* [DATA IN THIS EXERCISE]:
────────────────

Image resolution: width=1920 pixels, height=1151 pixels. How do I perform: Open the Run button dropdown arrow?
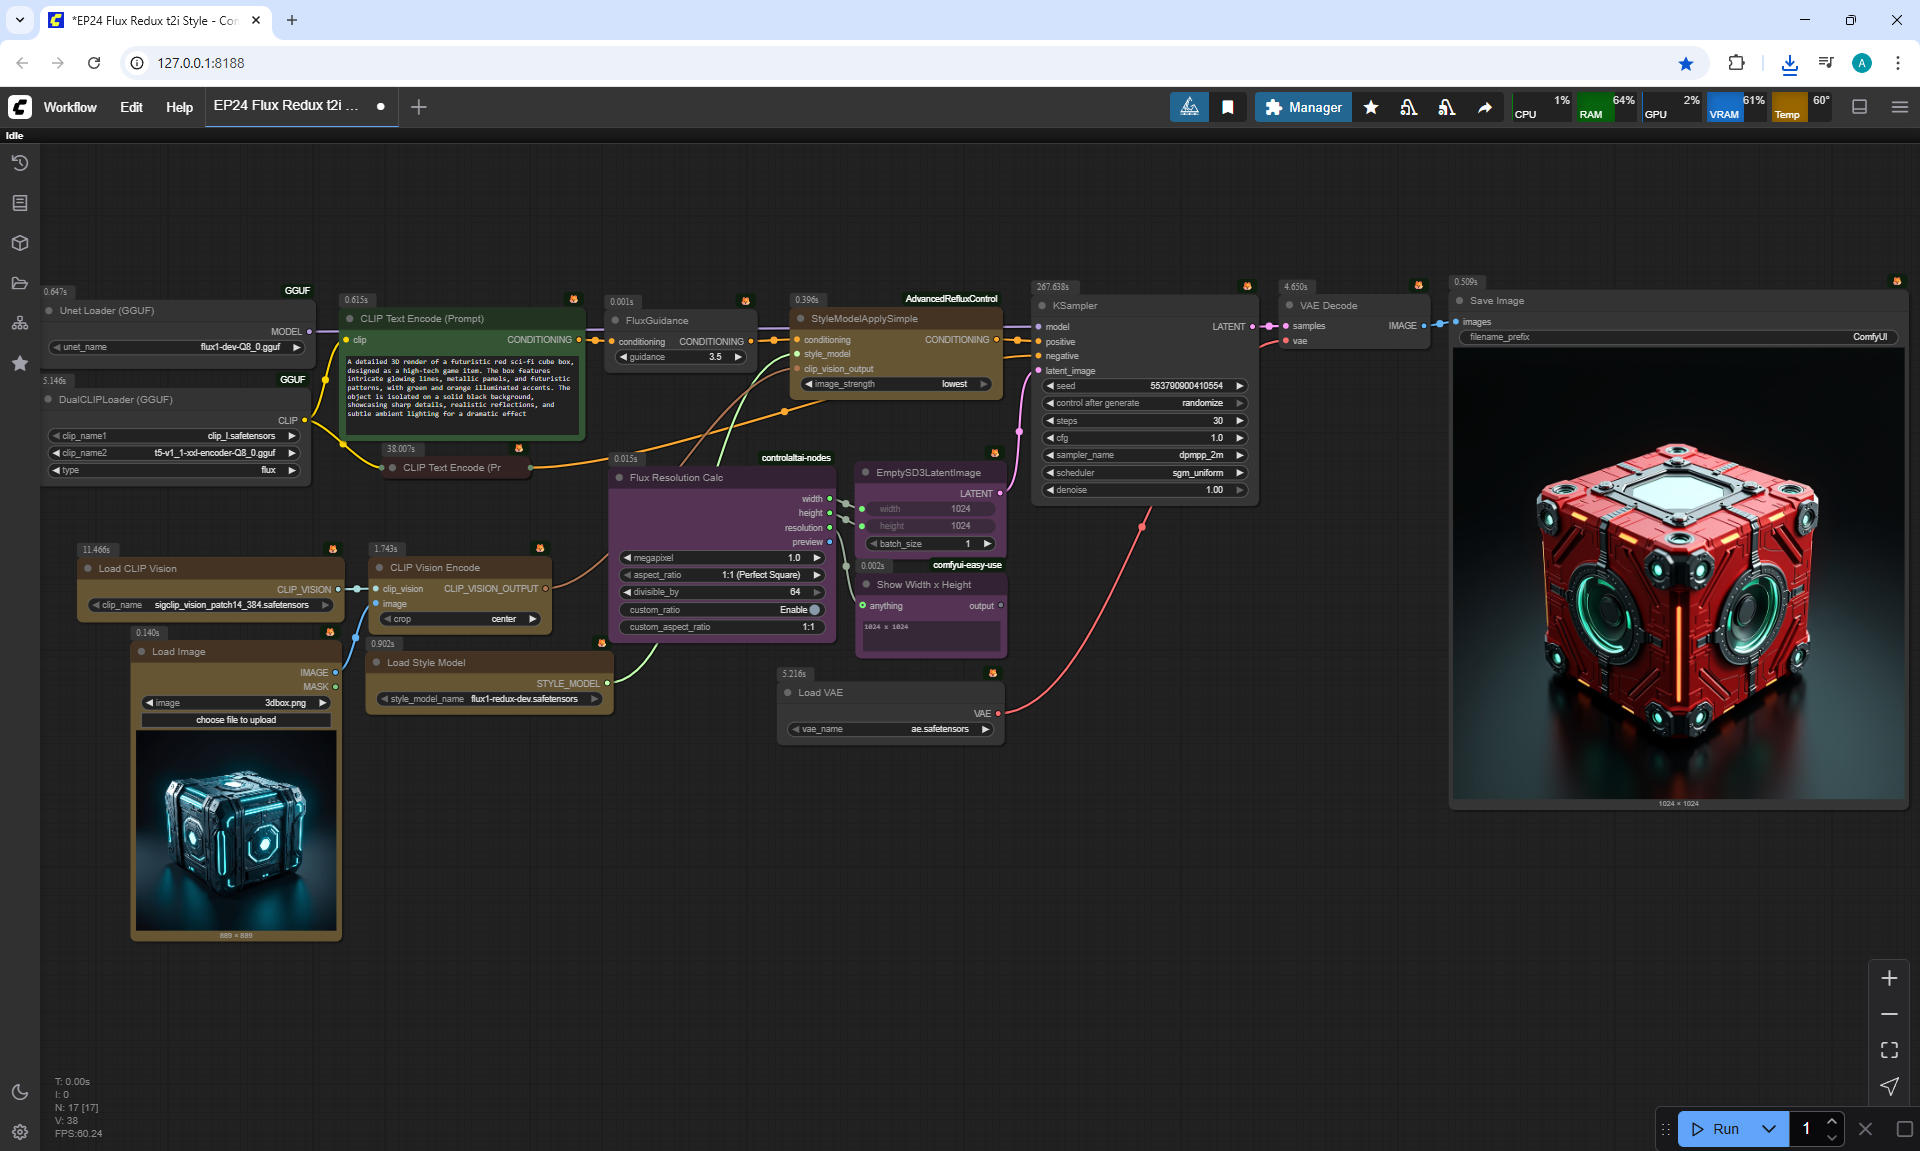(1768, 1129)
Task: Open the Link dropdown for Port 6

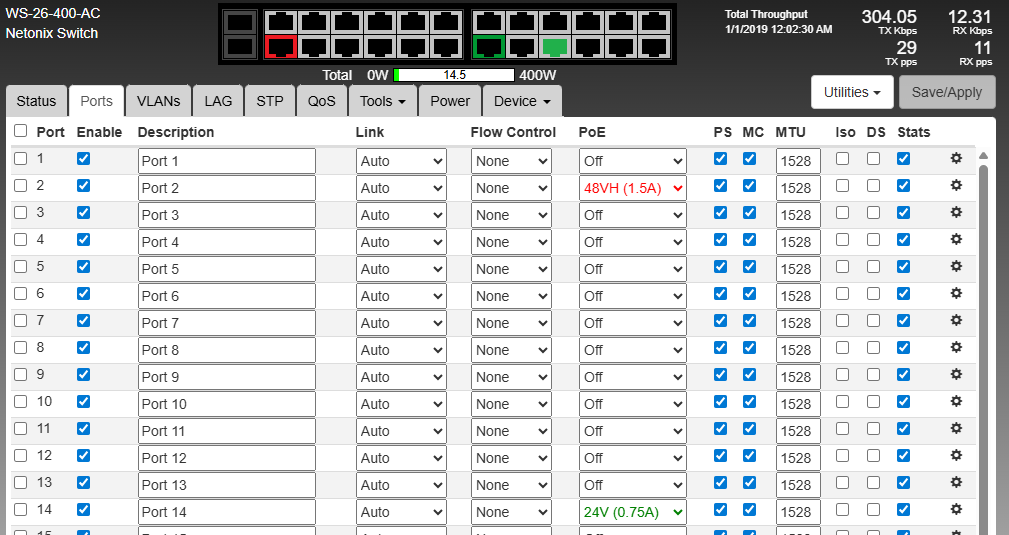Action: 401,296
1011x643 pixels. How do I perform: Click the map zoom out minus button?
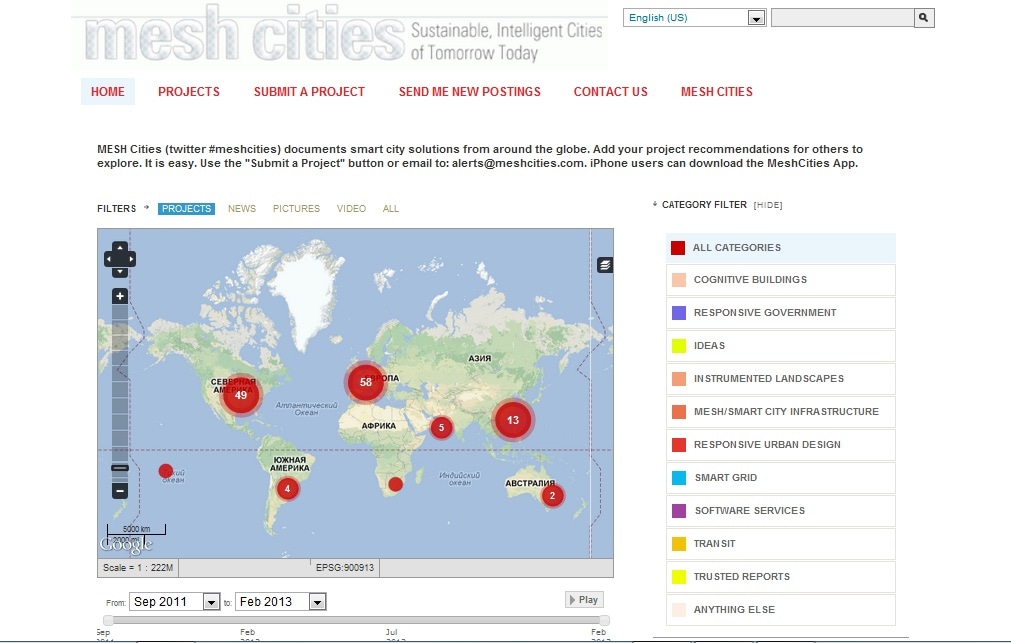tap(120, 490)
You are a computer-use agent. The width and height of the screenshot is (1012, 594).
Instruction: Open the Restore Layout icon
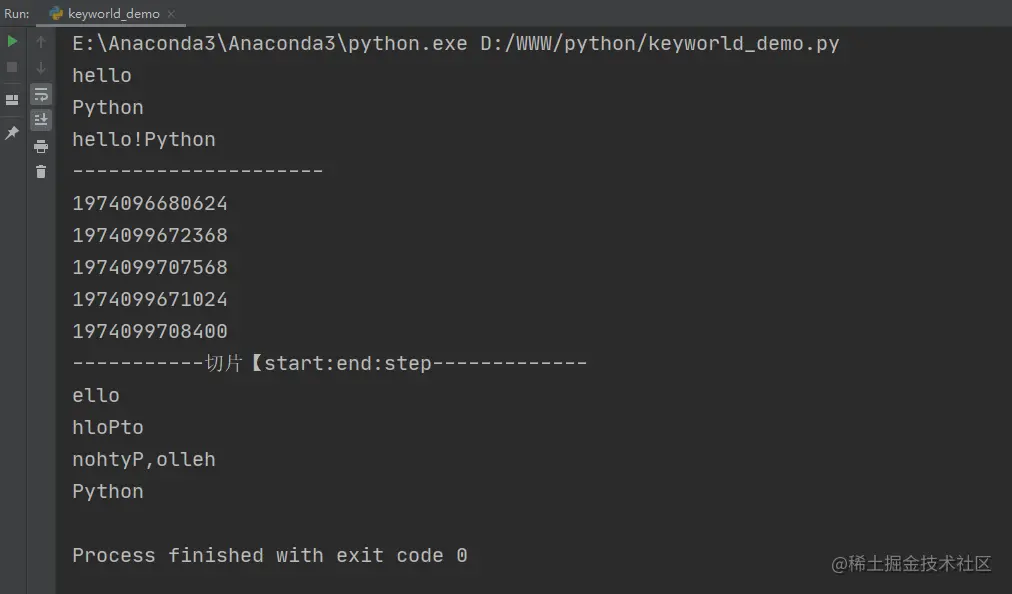pos(12,99)
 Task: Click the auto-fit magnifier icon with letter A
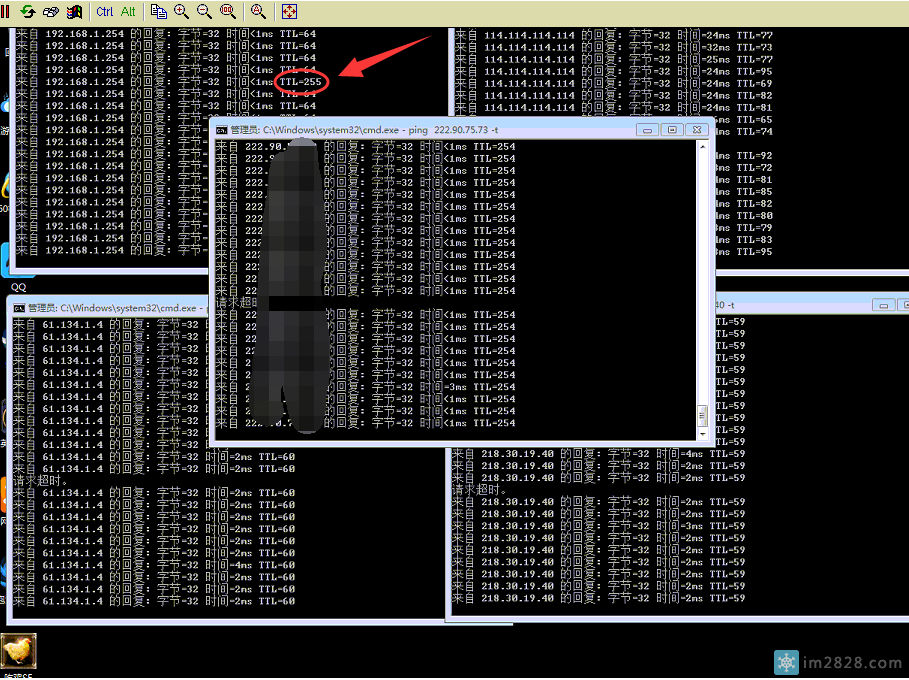tap(258, 12)
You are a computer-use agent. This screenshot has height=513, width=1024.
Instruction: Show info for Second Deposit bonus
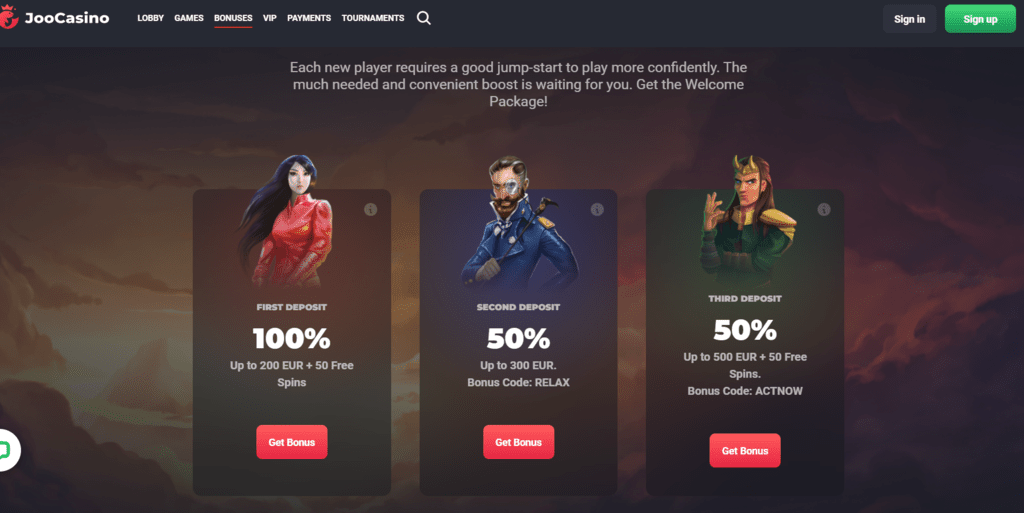pyautogui.click(x=597, y=210)
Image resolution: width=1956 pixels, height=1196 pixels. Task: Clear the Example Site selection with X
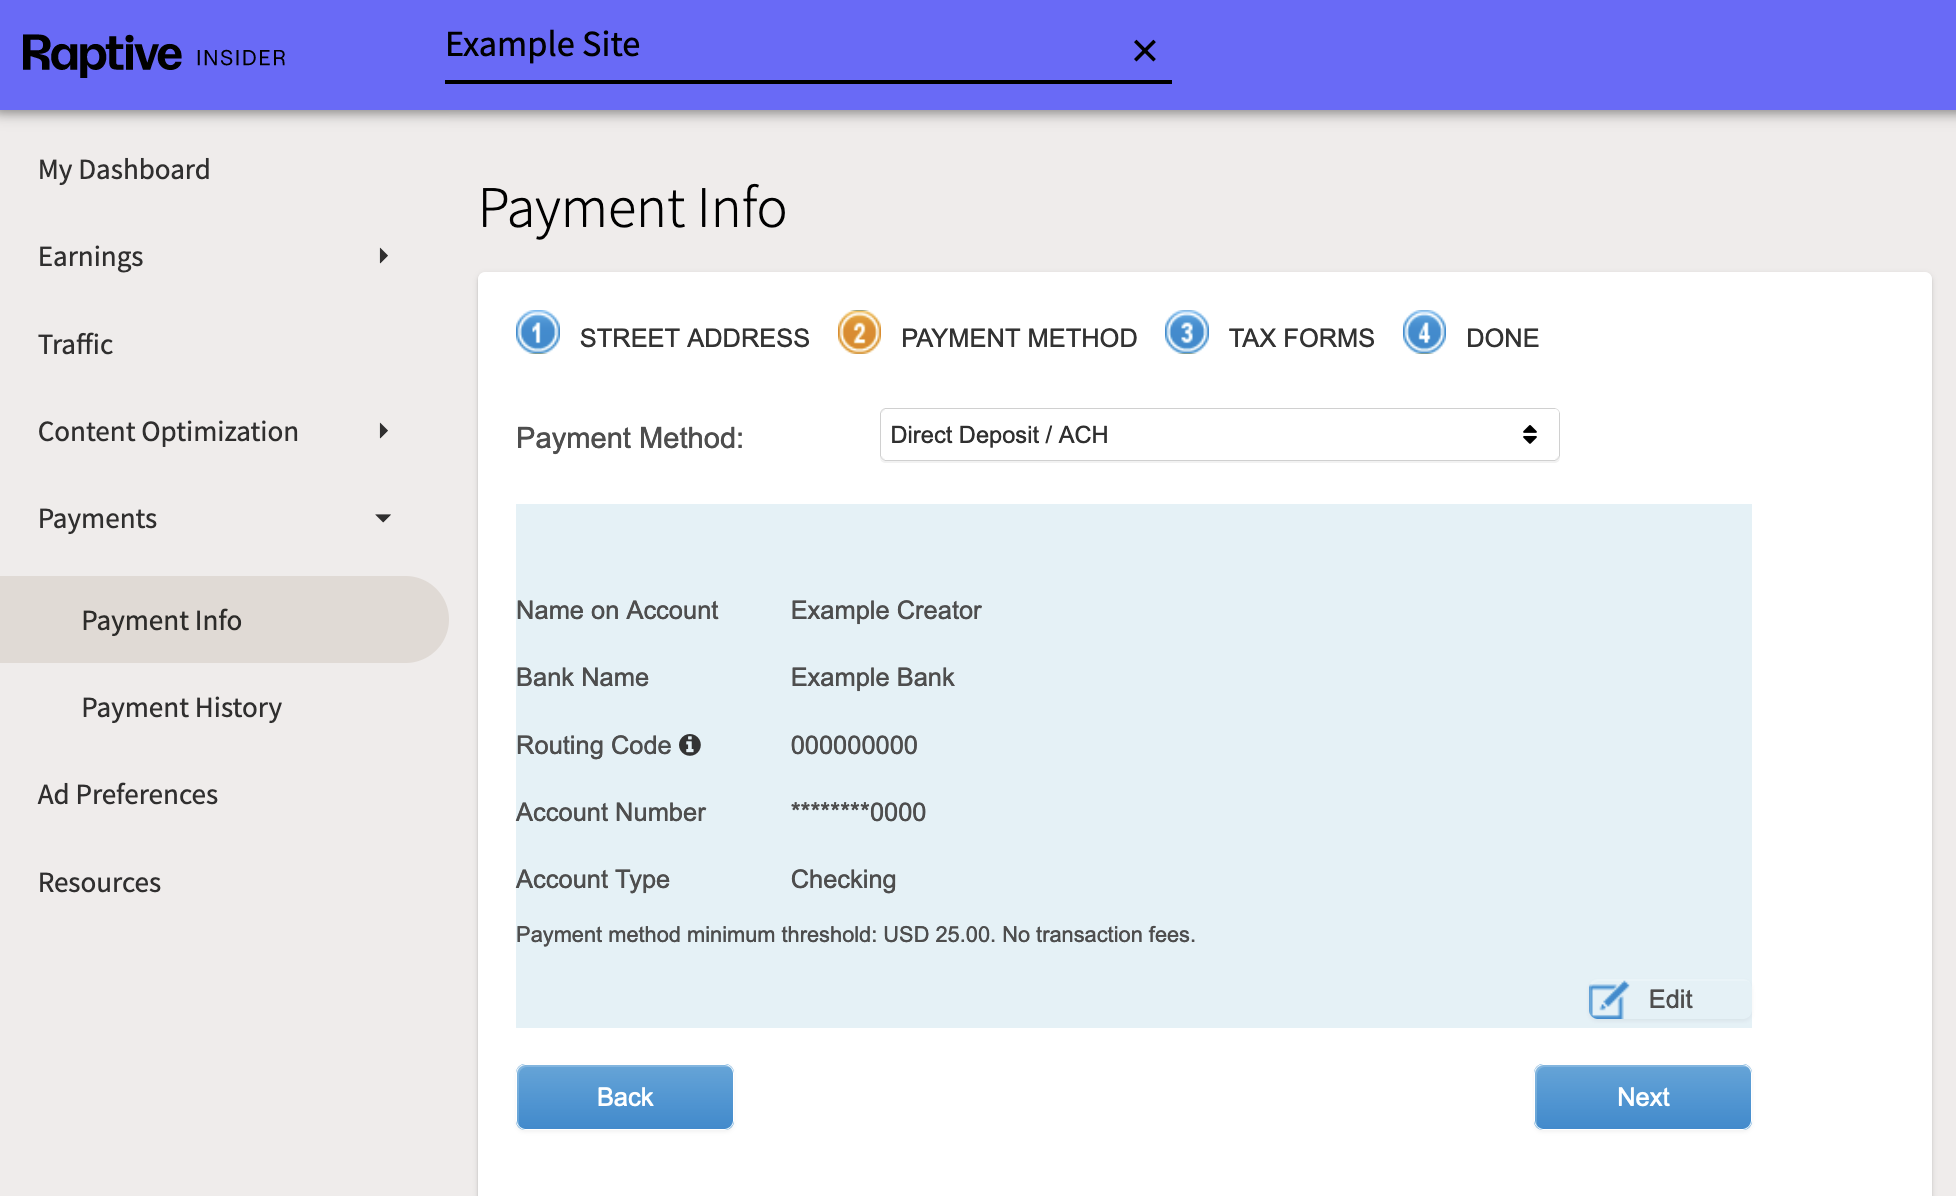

────────────────

* [DIRECTIONS]: Recast the lines above as a Markdown table with two columns, "No." for the row number and "Line" for the line, leaving out blank lines and pictures.

* [THE REPLY]:
| No. | Line |
|---|---|
| 1 | Image resolution: width=1920 pixels, height=1151 pixels. How do I perform: Open the Run button dropdown arrow? |
| 2 | (1768, 1129) |
| 3 | Task: Open the Link dropdown for Port 6 |
| 4 | Action: 401,296 |
| 5 | 1011x643 pixels. How do I perform: Click the map zoom out minus button? |
| 6 | tap(120, 490) |
| 7 | You are a computer-use agent. The width and height of the screenshot is (1012, 594). |
| 8 | Instruction: Open the Restore Layout icon |
| 9 | pos(12,99) |
| 10 |  Task: Click the auto-fit magnifier icon with letter A |
| 11 | tap(258, 12) |
| 12 | You are a computer-use agent. This screenshot has height=513, width=1024. |
| 13 | Instruction: Show info for Second Deposit bonus |
| 14 | pyautogui.click(x=597, y=210) |
| 15 | Image resolution: width=1956 pixels, height=1196 pixels. Task: Clear the Example Site selection with X |